Autofac MultiTenant - how do I route to a subdomai

2020-06-29 06:57发布

问题:

n00b here. Re-asking question because I didn't tag it right.

I am trying to utilize Autofac's MutliTenant feature. I got an example "working" from the source files. I've scanned the docs and am having trouble figuring out how to "route" the tenants.

Currently, I'd like to utilize a single code base for a basic CRUD app. The CRUD app will be used by several different sites, just focused on specific services for the individual site.

I'm wanting to do this eventually:

  • codebase.website1.com (Tenant 1)
  • codebase.website2.com (Tenant 2)
  • codebase.website3.com (Tenant 3)

Any thoughts or references? Thanks.

回答1:

If you check out the Autofac multitenant documentation on the wiki you'll notice that the way you determine the tenant is by implementing an ITenantIdentificationStrategy. There is a sample given on that wiki page showing how to get the tenant from a parameter in the request, like a query string.

It is easy enough to modify the example to look at some other part of the request - the host name, the domain name, or whatever else.

using System;
using System.Web;
using AutofacContrib.Multitenant;

namespace DemoNamespace
{
  public class DomainStrategy : ITenantIdentificationStrategy
  {
    public bool TryIdentifyTenant(out object tenantId)
    {
      tenantId = null;
      try
      {
        var context = HttpContext.Current;
        if(context != null && context.Request != null)
        {
          var site = context.Request.Url.Authority;
          // Here's where you map the site to the tenant ID:
          tenantId = MapTheSiteToTheTenantId(site);
        }
      }
      catch(HttpException)
      {
        // Happens at app startup in IIS 7.0
      }
      return tenantId != null;
    }
  }
}

Obviously you'll need to massage that to work for you. How you do the mapping, whether you return null as the default tenant ID or not, etc.

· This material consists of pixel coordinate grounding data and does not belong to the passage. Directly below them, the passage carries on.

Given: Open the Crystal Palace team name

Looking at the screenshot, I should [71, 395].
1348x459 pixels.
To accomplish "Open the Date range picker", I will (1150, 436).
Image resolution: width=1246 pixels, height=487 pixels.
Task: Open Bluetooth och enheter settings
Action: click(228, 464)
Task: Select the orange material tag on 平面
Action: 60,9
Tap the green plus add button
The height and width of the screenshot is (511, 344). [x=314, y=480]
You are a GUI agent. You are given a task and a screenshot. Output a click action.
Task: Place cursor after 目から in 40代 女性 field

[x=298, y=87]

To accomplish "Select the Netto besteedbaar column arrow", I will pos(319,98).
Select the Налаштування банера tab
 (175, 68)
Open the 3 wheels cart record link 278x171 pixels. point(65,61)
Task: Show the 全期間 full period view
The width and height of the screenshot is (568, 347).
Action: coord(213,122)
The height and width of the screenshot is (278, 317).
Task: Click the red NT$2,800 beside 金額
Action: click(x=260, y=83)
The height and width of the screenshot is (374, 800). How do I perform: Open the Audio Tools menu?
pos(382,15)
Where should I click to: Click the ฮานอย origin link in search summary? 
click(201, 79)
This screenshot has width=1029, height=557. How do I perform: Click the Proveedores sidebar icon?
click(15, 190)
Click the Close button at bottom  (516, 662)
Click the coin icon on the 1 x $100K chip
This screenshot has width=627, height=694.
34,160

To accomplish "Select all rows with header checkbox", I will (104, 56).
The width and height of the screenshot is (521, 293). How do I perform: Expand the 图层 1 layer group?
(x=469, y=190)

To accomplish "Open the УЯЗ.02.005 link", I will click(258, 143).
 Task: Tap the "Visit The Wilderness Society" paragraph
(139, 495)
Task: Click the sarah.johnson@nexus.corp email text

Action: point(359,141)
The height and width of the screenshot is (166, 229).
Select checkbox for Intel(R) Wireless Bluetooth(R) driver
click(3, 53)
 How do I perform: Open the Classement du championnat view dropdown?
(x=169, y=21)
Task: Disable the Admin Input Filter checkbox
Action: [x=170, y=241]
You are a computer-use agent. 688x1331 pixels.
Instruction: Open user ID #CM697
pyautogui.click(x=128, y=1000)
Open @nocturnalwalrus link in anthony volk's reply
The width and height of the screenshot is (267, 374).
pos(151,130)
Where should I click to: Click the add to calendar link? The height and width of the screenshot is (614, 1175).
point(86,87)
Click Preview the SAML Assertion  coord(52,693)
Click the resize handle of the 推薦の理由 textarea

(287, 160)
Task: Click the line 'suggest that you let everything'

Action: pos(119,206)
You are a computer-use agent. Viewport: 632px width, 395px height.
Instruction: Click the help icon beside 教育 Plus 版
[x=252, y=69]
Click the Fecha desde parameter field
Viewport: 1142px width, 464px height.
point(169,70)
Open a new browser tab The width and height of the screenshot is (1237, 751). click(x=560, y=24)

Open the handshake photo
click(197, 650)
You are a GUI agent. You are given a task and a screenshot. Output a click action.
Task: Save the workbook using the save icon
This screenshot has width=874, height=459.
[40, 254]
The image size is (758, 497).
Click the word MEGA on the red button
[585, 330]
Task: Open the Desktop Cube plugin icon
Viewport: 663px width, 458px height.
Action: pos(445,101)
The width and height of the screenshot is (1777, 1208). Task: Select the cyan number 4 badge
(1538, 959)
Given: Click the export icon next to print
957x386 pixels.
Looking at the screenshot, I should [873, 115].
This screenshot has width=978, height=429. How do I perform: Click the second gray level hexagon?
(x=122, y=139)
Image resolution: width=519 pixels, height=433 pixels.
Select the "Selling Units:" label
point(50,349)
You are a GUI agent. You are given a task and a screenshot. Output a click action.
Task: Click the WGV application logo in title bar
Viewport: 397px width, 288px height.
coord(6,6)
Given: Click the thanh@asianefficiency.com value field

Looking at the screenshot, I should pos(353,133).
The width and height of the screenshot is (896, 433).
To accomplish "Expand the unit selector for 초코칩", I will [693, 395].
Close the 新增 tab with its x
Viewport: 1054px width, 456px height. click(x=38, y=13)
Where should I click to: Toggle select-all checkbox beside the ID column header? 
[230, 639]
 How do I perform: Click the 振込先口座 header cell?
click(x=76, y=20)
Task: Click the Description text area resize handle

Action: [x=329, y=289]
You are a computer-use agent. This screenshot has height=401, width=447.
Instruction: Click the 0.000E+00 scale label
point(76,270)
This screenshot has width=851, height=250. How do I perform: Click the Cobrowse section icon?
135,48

Note that if you're testing based on an HTTP request value, then any time a dependency is resolved and there is no web context, you're going to get application-level dependencies, not tenant-specific dependencies... because you won't be able to identify the tenant. You see a small artifact of that in the catch block - if any dependencies get resolved at application startup, there's not necessarily a web context so IIS 7.0 throws an HttpException when you call HttpContext.Current. You'll have to test for stuff like that.

Also, you'll want to consider a caching strategy for tenant ID mappings if it's, say, a service call or something expensive. Every time you resolve a multitenant dependency the strategy gets invoked, so you want to make the strategy implementation as efficient as possible.

I would really recommend checking out that documentation. It's long, but that's because multitenancy is a complex topic and there's a lot of ground to cover. If you dive in there, you'll find the answers to questions like this.